What day do you pick for the first debate among your party's candidates for Campaign 2004? The same day as a couple of NFL playoff games, the bowl game that decides the college football champ (well, sort of), a full slate of new episodes on Fox's not-incorrectly named "Laugh Out Loud Sunday," and the season premieres for two popular HBO series.
To top it off, your top would-be presidents--two of whom don't even bother to show--spend most of their time complaining that the Republicans have improperly implemented programs that you totally agree with. To wit, these exchanges from yesterday's Democrat debate:
[Rep. Dick] Gephardt accused [Gov. Howard] Dean of tempering his support for trade agreements to curry favor with labor unions.
"Howard, you were for NAFTA, you came to the signing ceremony.
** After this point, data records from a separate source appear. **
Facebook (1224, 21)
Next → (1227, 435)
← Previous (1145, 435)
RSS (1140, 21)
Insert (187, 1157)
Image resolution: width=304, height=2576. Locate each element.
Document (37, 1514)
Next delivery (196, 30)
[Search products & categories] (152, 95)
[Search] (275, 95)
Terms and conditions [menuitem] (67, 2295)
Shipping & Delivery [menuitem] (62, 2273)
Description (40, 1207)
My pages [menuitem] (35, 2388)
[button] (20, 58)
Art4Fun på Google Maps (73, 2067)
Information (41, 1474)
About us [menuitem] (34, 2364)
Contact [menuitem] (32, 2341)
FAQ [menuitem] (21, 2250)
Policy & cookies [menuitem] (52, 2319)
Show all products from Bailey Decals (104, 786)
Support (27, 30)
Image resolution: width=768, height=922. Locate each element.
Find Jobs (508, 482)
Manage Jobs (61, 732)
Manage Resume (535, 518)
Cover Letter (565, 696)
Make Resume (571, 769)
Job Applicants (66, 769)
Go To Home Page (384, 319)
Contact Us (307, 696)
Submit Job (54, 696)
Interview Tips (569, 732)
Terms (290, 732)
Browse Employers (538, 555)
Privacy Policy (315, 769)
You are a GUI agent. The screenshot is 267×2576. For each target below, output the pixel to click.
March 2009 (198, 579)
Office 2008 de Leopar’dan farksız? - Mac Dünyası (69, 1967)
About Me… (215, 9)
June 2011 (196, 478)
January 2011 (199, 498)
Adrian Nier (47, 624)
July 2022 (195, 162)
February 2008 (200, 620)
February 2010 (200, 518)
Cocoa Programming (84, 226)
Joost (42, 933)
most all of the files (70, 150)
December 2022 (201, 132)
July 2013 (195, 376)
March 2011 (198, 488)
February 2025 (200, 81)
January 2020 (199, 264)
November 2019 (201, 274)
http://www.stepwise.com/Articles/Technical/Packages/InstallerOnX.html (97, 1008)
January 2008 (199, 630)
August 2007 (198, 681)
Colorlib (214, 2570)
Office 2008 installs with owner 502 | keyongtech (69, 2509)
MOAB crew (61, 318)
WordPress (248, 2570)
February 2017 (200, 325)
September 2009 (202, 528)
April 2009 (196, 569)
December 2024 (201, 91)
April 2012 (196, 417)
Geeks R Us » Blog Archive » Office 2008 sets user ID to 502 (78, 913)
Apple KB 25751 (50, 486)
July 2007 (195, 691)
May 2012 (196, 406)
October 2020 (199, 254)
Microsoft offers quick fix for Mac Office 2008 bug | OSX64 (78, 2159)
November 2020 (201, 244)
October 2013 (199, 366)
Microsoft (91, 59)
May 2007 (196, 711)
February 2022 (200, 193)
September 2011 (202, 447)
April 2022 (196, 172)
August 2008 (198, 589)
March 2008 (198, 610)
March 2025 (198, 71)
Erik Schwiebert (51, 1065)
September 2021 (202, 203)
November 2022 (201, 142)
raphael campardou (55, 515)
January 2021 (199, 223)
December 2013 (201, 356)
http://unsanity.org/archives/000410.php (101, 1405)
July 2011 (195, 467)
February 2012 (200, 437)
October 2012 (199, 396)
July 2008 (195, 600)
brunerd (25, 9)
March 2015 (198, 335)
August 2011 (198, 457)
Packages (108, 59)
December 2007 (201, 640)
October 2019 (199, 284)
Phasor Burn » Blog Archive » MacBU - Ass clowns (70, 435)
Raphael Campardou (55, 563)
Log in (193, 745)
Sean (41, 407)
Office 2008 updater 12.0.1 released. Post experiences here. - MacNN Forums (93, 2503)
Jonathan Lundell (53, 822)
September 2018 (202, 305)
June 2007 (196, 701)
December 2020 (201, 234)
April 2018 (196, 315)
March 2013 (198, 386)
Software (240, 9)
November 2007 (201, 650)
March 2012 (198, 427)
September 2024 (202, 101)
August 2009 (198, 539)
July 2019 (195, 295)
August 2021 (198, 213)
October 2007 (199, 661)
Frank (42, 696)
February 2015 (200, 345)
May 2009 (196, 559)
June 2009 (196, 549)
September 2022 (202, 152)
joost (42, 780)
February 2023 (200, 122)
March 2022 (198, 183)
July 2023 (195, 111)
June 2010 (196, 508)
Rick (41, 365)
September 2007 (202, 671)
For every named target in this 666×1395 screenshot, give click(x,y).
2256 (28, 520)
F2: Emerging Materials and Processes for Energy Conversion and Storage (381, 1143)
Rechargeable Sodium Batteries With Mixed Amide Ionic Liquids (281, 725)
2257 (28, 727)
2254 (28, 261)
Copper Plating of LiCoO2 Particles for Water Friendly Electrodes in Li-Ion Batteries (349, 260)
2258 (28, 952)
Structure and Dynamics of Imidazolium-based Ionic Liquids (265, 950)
You were for the China agreement," Gephardt said. "It's one thing to talk the talk, you've got to walk the walk."
Dean said the agreements as implemented by the Bush administration have "globalized the rights of multinational corporations, but they did not globalize the rights of workers, they did not globalize human rights, environmental rights, the right to organize."
Dean...assailed Democratic rivals in Congress for voting for Bush's education program, the No Child Left Behind Act, which he contended has failed in its stated mission to rescue failing public schools.
[Sen. John] Kerry defended his vote, noting that his Massachusetts Democratic colleague, Ted Kennedy, was a key sponsor. "Ted Kennedy, is the greatest champion of education in America," he said. "He didn't put this in place to have it implemented this way.
The most embarrassing moment may have come when Dean insisted on a show of hands from those who would support the eventual nominee. As someone who leans neither Democrat nor Republican, this was the sort of cringe-inducing showcase that helps explain declining party affiliation.
On second thought, maybe the Dem planners knew what they were doing when they slotted this debate into a time when no one would be watching.